Hurchalla had made several public comments that Lake Point had destroyed 60 acres of wetlands, although Martin County Management Director Nicki van Vonno reported to the commission that no wetlands had been destroyed. Hurchalla also charged that Lake Point’s rock pit was deeper than allowed by the county’s Comp Plan, which the county has not verified and Lake Point disputes.

Using the code name “DEEP Rockpit,” Hurchalla’s private email exchange with Fielding was dated two days prior to the Jan. 15 County Commission meeting when the Lake Point project had been placed on the meeting’s agenda.

In the email, Hurchalla gave specific instructions to Fielding: “Avoid discussion of other issues. Don’t complicate things. Just set up a meeting to legally void that contract. Don’t issue any cease and desist order on the mining. Get the contract cancelled and wait for staff to come back. Doug (Commissioner Doug Smith) will scream that you are missing an opportunity to save the river and giving up money due the county. Engineering will back him up. (Don) Donaldson is Doug’s man.”

Fielding’s response, “Thanks for the input, Maggy.”

(Hurchalla’s Jan. 13 private email with Fielding’s response is attached to Lake Point’s legal motion filed Nov. 25 in district court asking that the county be compelled to produce all private emails of the commissioners that pertain to Lake Point, and to testify under oath as to their methodology in conducting the search.)

On the commissioner’s public email system, Hurchalla also sent an email the same day, Jan. 13, to all the county commissioners titled, “Tues Lake Pt. Agenda item,” which is still posted on the county’s public email database. Hurchalla says in what seems to be an entirely different tone: “I know that it is very hard to look a gift horse in the mouth, but I would strongly advise that you take (the Lake Point Restoration Project) off the agenda until you know what you are getting into.”

Two days later, at the Jan. 15 County Commission meeting, Commissioners Fielding, Sarah Heard and Anne Scott called for canceling the Lake Point contract, and none revealed having received any private correspondence from Hurchalla.

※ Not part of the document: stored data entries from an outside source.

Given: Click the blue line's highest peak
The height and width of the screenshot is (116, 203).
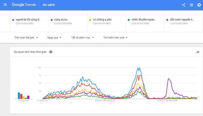Looking at the screenshot, I should click(139, 68).
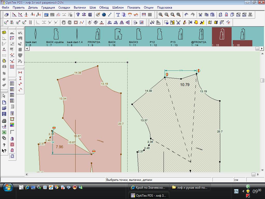Select the hand pan tool
The height and width of the screenshot is (199, 265).
pos(64,23)
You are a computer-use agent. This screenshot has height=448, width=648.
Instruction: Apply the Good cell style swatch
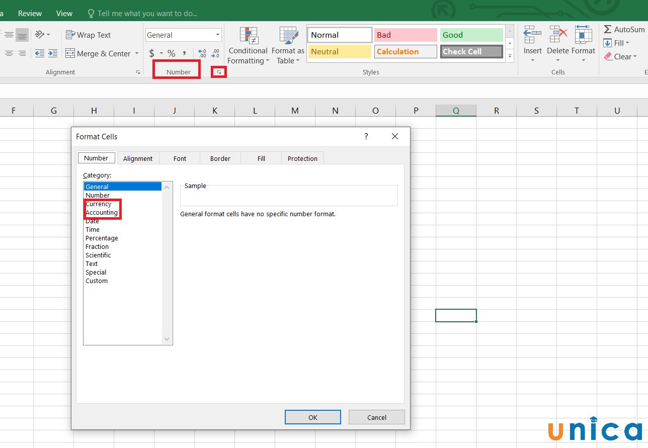[x=471, y=35]
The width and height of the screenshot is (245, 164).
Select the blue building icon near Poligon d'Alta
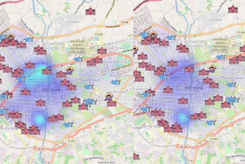[115, 82]
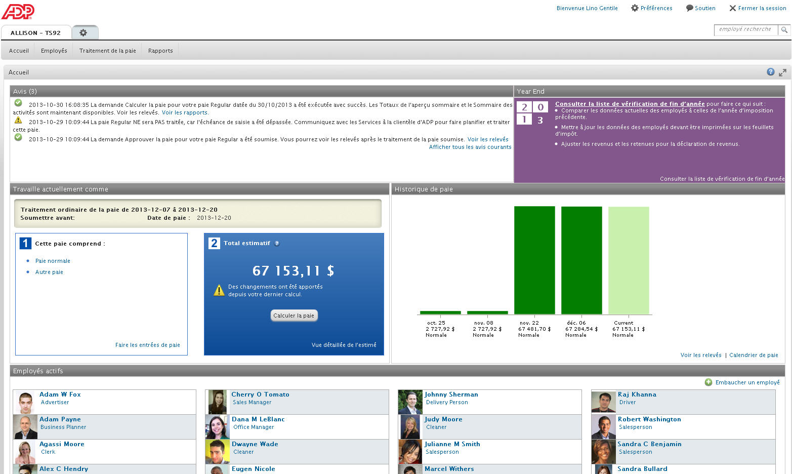
Task: Click the ADP logo
Action: click(18, 11)
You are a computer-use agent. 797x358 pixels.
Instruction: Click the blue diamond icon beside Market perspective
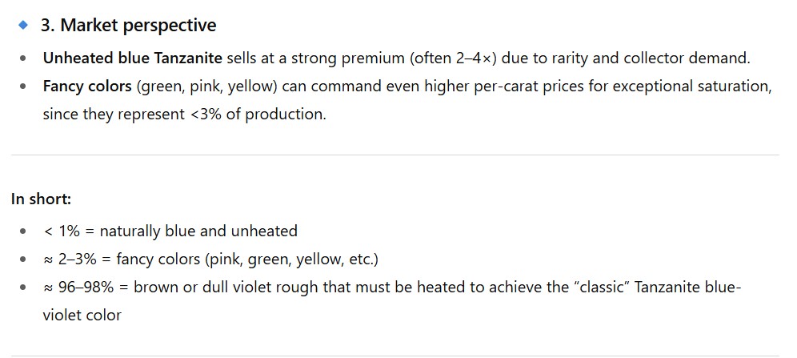tap(22, 26)
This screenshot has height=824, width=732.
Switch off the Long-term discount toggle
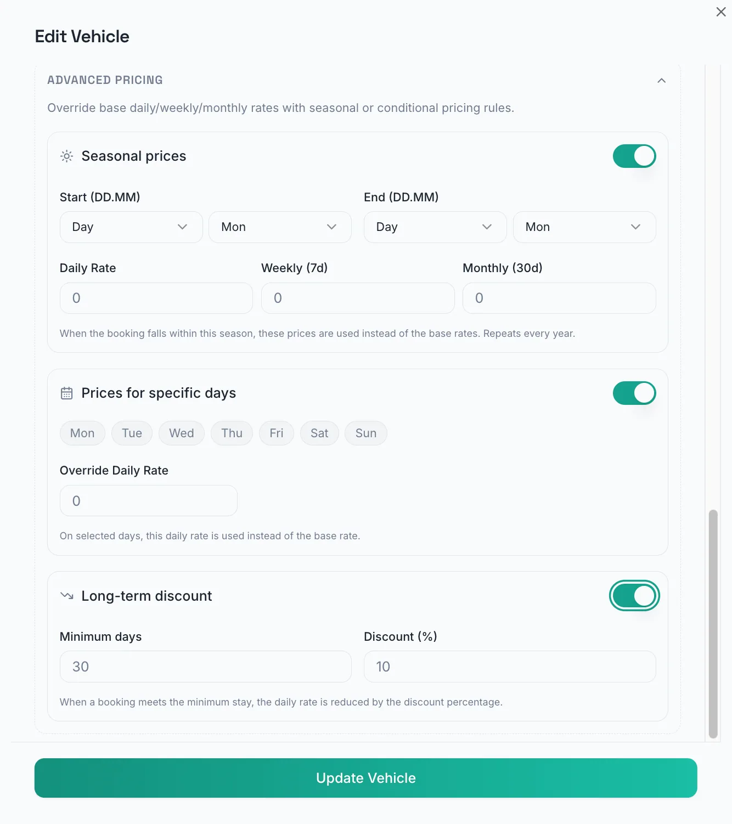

After Lake Point’s original request Feb. 7 for all email correspondence between Hurchalla and the commissioners, their attorneys spotted Commissioner Heard’s private email account with her code name, pockethouse, among the public emails as she routinely conducted county business from her private computer, prompting Lake Point to follow up with a request four days later that Commissioners Fielding, Heard and Scott provide their private email correspondence as well as the public correspondence relating to Lake Point.

“Ms. Hurchalla has produced some e-mails related to Lake Point that she had sent to Commissioner Sarah Heard’s private e-mail account,” the attorney’s motion reads. “No e-mails to or from any other commissioner’s private e-mail accounts, however, have been produced.”

The private email between Fielding and Hurchalla was provided by the county to Lake Point on Nov. 8, nine months after the original request and after several follow-up requests, according to attorney Ethan Loeb of Tampa. Heard, who provided some private Hurchalla emails to Lake Point, reported to Loeb that she was unable to comply fully with Lake Point’s public records request because her private computer had been “hacked” and most of her emails had been deleted, although she was using a web-based browser.

Lake Point in turn requested that Heard authorize Yahoo to allow access for a search regarding Lake Point emails stored in Heard’s account, after which she retained attorney Scott Zappolo, who denied their request. Subsequently, Lake Point asked 19th District Court Judge James McCann to order Commissioner Heard to sit for a deposition to explain the “missing” emails, but no date for the deposition has yet been set.

Hurchalla’s attorneys, Trey White, Karen Cambo, and Virginia Sherlock sought to have Lake Point’s motions against their client dismissed, but Judge McCann allowed the tortious interference charge to stand at a hearing Oct. 11 in Martin County. Dates to hear other motions in the case have been set for January.